You became a plumber because you're good at fixing things — not because you love answering phones. But your phone is how every new job starts. And every call you miss is money walking straight to the plumber down the street.
When do plumbers miss calls?
The honest answer: all the time. Not because you're ignoring them — because you're doing your job.
- You're under a house running a drain camera
- You're soldering copper with a torch in your hand
- You're in a customer's bathroom replacing a wax ring
- You're driving to the next job
- It's 9pm and you're finally done for the day
Every one of those moments is a moment when a homeowner with a leaking water heater is calling you — and getting voicemail.

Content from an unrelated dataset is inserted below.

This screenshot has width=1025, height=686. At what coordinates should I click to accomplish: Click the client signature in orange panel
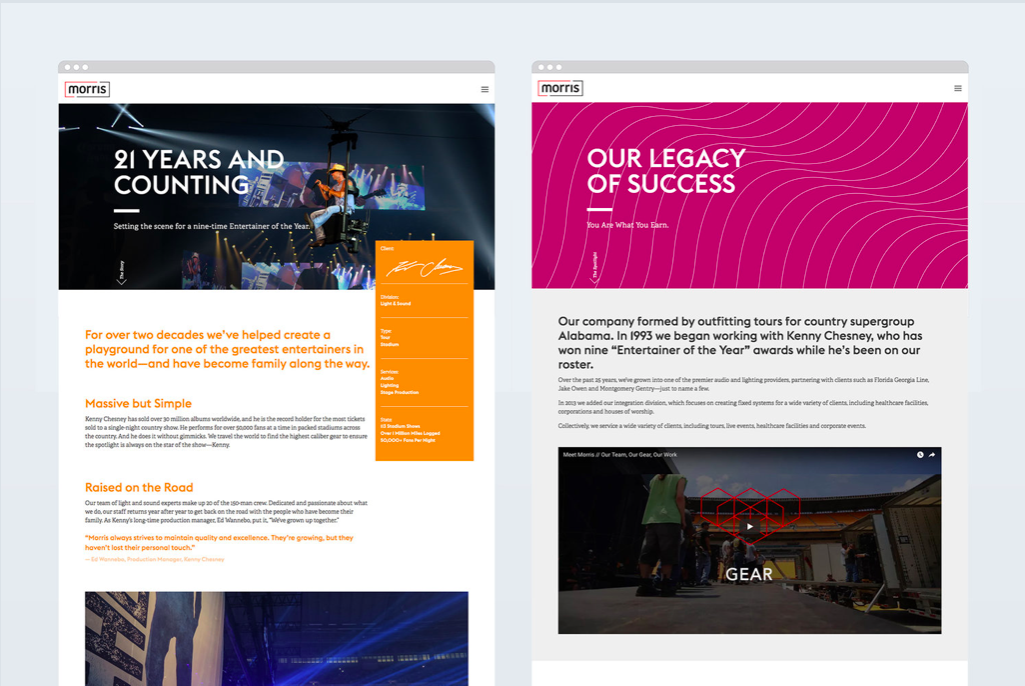tap(424, 268)
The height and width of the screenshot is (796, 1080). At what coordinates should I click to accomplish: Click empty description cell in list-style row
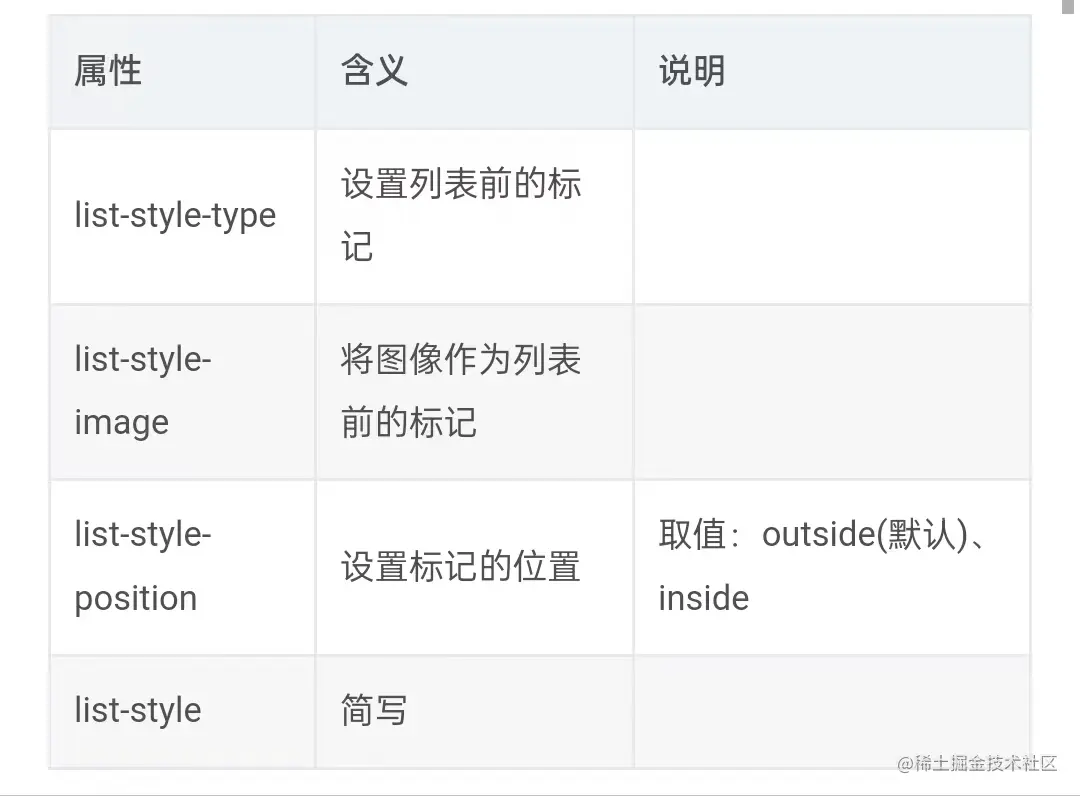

What happens when they hit voicemail
They don't leave a message. 80% of callers sent to voicemail hang up immediately. They go back to Google and call the next plumber. 85% of those people will never try your number again.
That homeowner with the leaking water heater? That's a $1,500-$3,000 job. Gone in 15 seconds.
The annual cost
Most plumbers miss at least 2-3 calls per week they simply can't get to. At an average job value of $2,000:
- 2 missed calls/week × 68% permanently lost (80% no VM × 85% won't retry) = 1.36 lost jobs/week
- 1.36 jobs × $2,000 = $2,720/week in lost revenue
- $2,720 × 52 weeks = $141,440 per year
And that's conservative. During peak season (winter for water heaters and frozen pipes), call volume spikes and the losses multiply.
The fix that costs less than one service call
An AI receptionist answers every call you can't — instantly, 24/7. It knows you're a plumber. It asks the right questions: what's the problem, how urgent is it, when can they be available. Then it texts you a complete summary.
You call back from your truck between jobs, fully prepared: "Hi Karen, I heard about the water heater leak. I can be there this afternoon."
Karen is impressed. She booked with you instead of the other three plumbers she tried. That's a $2,500 water heater install.
At $99/month, your AI receptionist just paid for itself ten times over with a single job. The real question isn't whether you can afford it — it's how much longer you can afford not to have it.